Go international. Always think of how you can bring your film up for an international audience, how you can finance it internationally, and how you can move your film language in a direction where it is understandable, and emotional engaging to an international audience. In Denmark we accepted a long time ago, that nobody speaks danish in the world. We only have 5 million people in our country. If we should live by making films, we simply had to get our films out to the world. Nothing is happening in Denmark, we have the most boring, safe country in the world. But we were all brought up with Hans Christian Andersen, and the way he tells a story. So telling a story, no-matter weather it is from Denmark or where ever it is, can be done in a way, where other people, from other countries can understand it. To us it is not so important whether it is a good story, but it is important HOW you tell the story. Hans Christian Andersen is running in our blood, no doubt about that, his trademark was how the story was told, what was the outer story, the story your thought you were listening to, but underneath that, there was more to it, a deeper lawyer that went right into your bones and reminded you of something in your own life. I am sure the Greeks can do this; I am sure they can tell Greek stories in an international way. And there is so much more money to get hold of internationally than in Greece.

What makes for a good story? Sigrid Dyekjær knows the secrets

Sigrid Dyekjaer
Photo credit: Marcin Kułakowski, PISF

Sigrid Dyekjær is one of the most experienced producers in Denmark when it comes to national documentary production and international cooperation. In financing, producing and creative consulting Dyekjær has an extraordinary ability to knock in doors and break down boundaries in the film-industry. Her latest documentary FREE THE MIND has so far sold 13.000 tickets in Danish cinemas and proved that there is indeed an audience for feature length documentaries.
Besides her work at Danish Documentary Sigrid teaches at the National Film School of Denmark, as well as doing master classes and lectures at film schools around the world, eg. her lecture 'Bridging the Gab' on documentary filmmaking and international pitching-sessions.

Sigrid is educated in dramaturgy from the University in Aarhus, and has been a part-owner of the production company Tju –Bang Film before she became part-owner of Danish Documentary Production.

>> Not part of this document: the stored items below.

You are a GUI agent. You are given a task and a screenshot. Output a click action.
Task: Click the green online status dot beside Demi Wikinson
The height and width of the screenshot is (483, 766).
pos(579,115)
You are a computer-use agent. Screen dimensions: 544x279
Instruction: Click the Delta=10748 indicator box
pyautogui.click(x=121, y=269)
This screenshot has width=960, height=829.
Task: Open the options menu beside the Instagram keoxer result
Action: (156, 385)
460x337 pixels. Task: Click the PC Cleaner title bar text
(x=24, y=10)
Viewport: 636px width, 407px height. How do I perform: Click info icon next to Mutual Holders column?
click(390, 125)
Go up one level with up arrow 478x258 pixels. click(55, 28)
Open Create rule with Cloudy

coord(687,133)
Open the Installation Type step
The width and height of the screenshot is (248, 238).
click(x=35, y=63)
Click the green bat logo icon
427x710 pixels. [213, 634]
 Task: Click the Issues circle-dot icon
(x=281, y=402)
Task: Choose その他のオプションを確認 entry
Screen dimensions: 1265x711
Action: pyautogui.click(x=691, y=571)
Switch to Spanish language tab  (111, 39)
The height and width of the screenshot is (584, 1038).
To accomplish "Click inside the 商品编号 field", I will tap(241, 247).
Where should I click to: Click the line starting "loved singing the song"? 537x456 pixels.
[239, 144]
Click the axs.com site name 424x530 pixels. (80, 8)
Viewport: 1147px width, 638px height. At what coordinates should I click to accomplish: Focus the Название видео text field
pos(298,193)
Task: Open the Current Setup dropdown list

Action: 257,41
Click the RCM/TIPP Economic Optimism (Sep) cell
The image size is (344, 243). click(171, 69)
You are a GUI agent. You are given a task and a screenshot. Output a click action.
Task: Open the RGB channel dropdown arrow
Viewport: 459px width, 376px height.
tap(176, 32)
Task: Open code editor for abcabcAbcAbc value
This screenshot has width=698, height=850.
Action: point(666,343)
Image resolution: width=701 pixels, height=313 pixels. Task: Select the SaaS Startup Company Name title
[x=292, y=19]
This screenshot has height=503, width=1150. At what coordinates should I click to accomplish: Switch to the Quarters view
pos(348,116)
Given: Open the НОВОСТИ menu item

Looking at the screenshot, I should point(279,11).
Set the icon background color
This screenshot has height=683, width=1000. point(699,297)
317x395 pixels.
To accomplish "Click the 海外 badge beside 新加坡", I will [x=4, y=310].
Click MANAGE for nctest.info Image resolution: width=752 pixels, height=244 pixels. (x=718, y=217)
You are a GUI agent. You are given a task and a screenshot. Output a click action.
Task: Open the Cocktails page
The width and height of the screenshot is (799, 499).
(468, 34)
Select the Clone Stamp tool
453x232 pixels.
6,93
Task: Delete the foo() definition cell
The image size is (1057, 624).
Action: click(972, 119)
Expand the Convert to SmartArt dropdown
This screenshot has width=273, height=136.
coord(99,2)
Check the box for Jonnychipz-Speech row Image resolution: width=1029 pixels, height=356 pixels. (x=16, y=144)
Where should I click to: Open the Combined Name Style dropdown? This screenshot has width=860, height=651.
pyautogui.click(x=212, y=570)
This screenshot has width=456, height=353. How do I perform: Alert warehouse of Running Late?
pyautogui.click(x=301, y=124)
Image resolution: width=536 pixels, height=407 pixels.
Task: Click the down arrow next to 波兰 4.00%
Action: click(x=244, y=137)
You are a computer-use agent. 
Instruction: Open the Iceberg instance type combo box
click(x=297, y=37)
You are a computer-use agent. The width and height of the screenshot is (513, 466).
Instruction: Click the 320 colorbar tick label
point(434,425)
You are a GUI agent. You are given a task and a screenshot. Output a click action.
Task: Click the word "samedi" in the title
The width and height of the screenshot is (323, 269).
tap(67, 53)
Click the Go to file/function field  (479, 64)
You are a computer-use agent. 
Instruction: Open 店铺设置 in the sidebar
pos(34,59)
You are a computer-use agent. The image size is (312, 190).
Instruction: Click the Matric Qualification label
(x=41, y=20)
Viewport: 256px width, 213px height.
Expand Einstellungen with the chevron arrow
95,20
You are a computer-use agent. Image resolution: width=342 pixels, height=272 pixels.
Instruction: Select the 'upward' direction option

What makes for a good story?

In my world there is no great story, there are only great Directors!

What is the connecting line between The monastery, Mechanical Love, The Good Life, Ai Weiwei, and all the other successful docs you have produced? (Ballroom Dancer...)

They all have really great directors. They are great storytellers, they invest themselves. and have a vision. The films are not perfect films, but they are personal films. I feel there is a director behind them, with a clear vision of what they want to tell, and they take care of telling it in an entertaining way, emotional way, so I get engaged as an audience.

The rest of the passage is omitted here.